IVE Group, Weekly Chart in Semi-log Scale (Source: Metastock)

 

IVE Group’s revenue has fully recovered 

IVE Group’s FY22 results showed its revenue has recovered to the pre-COVID levels of above $700m with a net income of $26.9, which was still below the FY19 earnings of $31.3m. Despite a 15% revenue increase year-over-year, FY22 earnings were hurt by lower gross profit margins due to contractual timing differences to pass on paper price increases. 

 

Ovato’s selected assets acquisition to boost IVE Group’s earnings 

In September 2022, IVE Group completed an acquisition of Ovato’s certain printing and finishing assets for $16m, with further $22m integration and capital expenditure costs expected to be incurred in the next 18 months. Ovato is a large print producer of catalogues and publications in Australia and it’s IVE’s largest competitor in the print business. 

IVE Group expects the integration of Ovato’s assets into IVE’s existing operations to generate meaningful synergies and be EPS accretive in FY23. IVE had previously announced a FY23 underlying earnings outlook of $36m. With the Ovato transaction, the company now expects a 35% increased to its previously implied underlying earnings per share of 23 cents for FY23. 

 

IVE Group is attractively valued 

Based on consensus analysts estimate, IVE Group is expected to generate an EBITDA of $106 and earnings per share of 26 cents in FY23, with further 10% yearly growth rates expected for FY24 and FY25. Based on these estimated numbers, IVE Group’s stock is trading at a forward P/E multiple of 10x and EV/EBITDA multiples of 5.6x and 5.0x for FY23 and FY24 respectively. Pretty cheap in our book. 

Following the Ovato transaction, IVE Group undertook a $20m equity capital raising at $2.25 per share. This amount added to the company’s cash at bank of $67m as of 30 June 2022 put IVE Group in a strong balance sheet position to fund its future organic and inorganic growth. 

 

Offering an attractive dividend yield 

IVE Group’s dividend policy has a target payout ratio of 65-75% of its underlying net profits after tax (NPAT). The company paid 16.5 cents in dividends from the earnings per share (EPS) of 19 cents made in FY22. The underlying NPAT for the year was $33.1m, which implied an underlying earnings per share of 23 cents. 

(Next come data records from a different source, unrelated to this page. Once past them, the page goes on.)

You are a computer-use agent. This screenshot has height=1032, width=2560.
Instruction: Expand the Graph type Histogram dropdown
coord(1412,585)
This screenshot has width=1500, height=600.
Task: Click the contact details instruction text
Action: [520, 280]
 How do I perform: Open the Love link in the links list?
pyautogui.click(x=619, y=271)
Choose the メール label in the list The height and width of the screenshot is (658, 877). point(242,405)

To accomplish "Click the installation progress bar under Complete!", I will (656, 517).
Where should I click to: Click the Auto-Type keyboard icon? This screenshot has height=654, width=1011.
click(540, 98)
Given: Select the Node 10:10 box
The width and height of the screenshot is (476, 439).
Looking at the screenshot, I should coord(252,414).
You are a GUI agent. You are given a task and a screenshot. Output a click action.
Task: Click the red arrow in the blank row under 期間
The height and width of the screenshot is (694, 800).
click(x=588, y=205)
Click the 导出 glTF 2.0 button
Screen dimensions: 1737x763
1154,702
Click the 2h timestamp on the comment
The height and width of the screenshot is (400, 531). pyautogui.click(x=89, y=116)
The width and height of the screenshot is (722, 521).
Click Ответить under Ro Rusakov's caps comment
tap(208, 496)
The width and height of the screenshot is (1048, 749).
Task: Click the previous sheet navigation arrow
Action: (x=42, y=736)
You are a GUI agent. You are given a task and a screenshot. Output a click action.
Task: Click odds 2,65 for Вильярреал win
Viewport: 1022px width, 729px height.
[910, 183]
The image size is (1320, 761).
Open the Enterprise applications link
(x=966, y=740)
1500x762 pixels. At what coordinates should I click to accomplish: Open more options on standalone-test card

The company expects a 35% higher underlying EPS for FY23. So we can expect at least the same dividend payout of 16.5 cents per share for FY23, which gives the stock an attractive dividend yield of 6.3% at the current share price of $2.61. 

 

How to play IVE Group’s stock 

IVE Group’s share price has broken the resistance level of $2.55 (the blue line on the chart). $2.55 was also the highest level the stock traded for prior to the pandemic. So breaking above this level indicates a strong bullish sentiment on the stock. 

As such, we think prices near $2.60 are attractive. We expect the share price to continue its advance within its two-year channel (the green lines on the chart) to reach the top of the channel at $3.50 in the next few months. 

 

Stop loss of $2.50 

A confirmed break below $2.50 would mean the share price has broken back below the important $2.55 level, and it significantly reduces the chances of meaningful share price advances in the short term. 

Long term investors and yield junkies can use the equity capital raising price of $2.25 as their stop loss level. This is to make sure they won’t be whipsawed out of their positions by the current volatile market.